A logic flaw has been identified in KubeVirt's virt-controller, prior to version 1.7.0-beta.0. This vulnerability allows an attacker to disrupt the management of a running Virtual Machine Instance (VMI) by creating a pod that mimics the labels of the legitimate virt-launcher pod associated with that VMI. The virt-controller can be misled into linking the fraudulent pod with the VMI, causing incorrect status updates and potentially leading to a denial-of-service condition. The issue arises because the controller's logic can be manipulated to replace the authentic virt-launcher pod with an attacker-controlled one, disrupting the VMI's lifecycle management and control mechanisms.

Impact

Exploitation of this vulnerability allows an attacker to disrupt or take control of a VMI's lifecycle operations, potentially causing the VMI to be marked as failed while its associated QEMU process continues to run.

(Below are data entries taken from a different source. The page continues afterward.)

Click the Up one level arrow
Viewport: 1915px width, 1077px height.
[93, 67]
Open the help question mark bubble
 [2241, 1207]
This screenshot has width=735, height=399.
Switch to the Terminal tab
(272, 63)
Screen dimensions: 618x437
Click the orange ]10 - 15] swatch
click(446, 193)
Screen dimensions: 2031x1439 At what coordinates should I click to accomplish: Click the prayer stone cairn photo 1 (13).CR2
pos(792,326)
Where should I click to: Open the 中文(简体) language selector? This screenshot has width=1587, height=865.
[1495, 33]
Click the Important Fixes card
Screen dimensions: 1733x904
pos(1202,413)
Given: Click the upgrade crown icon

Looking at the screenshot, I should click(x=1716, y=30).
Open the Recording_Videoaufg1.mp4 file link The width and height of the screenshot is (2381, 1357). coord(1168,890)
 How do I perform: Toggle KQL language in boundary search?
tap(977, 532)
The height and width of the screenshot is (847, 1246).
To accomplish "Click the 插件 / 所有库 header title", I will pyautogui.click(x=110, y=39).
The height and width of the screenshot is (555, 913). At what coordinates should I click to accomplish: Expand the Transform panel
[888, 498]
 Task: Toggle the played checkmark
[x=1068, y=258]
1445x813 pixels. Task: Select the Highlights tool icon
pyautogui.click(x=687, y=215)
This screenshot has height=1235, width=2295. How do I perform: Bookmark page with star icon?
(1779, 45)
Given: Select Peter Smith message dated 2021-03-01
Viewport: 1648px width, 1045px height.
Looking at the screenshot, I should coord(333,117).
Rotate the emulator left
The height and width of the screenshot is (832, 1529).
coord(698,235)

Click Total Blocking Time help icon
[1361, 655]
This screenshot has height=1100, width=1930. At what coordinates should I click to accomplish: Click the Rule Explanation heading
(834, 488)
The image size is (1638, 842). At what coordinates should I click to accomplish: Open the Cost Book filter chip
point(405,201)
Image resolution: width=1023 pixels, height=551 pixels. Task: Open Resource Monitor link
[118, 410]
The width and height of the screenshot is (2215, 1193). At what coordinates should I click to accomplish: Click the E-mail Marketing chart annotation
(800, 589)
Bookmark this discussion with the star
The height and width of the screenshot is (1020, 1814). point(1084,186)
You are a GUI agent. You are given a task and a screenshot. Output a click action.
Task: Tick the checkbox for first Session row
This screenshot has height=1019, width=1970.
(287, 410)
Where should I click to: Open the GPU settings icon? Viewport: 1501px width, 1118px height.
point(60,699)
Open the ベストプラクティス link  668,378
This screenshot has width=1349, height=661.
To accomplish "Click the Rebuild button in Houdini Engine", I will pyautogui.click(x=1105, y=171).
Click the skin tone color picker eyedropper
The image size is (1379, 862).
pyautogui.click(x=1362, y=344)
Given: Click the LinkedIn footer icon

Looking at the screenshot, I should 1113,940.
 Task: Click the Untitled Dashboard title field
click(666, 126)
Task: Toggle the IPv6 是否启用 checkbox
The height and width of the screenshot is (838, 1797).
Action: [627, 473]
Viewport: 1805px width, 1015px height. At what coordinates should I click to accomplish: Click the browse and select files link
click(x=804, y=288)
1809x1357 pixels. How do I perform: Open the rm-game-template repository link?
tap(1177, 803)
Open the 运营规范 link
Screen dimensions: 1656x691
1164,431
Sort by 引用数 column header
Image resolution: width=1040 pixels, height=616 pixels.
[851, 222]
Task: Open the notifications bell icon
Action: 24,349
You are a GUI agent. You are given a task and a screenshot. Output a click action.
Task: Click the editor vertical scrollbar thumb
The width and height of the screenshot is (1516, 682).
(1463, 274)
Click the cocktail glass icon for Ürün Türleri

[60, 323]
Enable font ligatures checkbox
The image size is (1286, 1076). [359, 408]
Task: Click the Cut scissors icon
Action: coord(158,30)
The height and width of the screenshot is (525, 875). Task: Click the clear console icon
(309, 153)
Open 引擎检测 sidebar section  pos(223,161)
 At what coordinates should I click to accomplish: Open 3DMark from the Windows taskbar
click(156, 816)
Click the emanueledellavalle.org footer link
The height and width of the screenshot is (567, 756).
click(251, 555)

This exploitation bypasses Kubernetes node-level security constraints, such as nodeSelectors or nodeAffinity, which are used to manage workload placement.

Reproduction

To reproduce this vulnerability, first deploy a VMI and obtain its UID. Then, create a pod in the same namespace with labels that mimic those of a legitimate virt-launcher pod, including the VMI's UID. Once the pod is created, trigger a VMI reconciliation loop, which will cause the virt-controller to mistakenly associate the fake pod with the VMI, disrupting its management.

Remediation

Users should update to KubeVirt version 1.7.0-beta.0 or later, where this vulnerability has been fixed.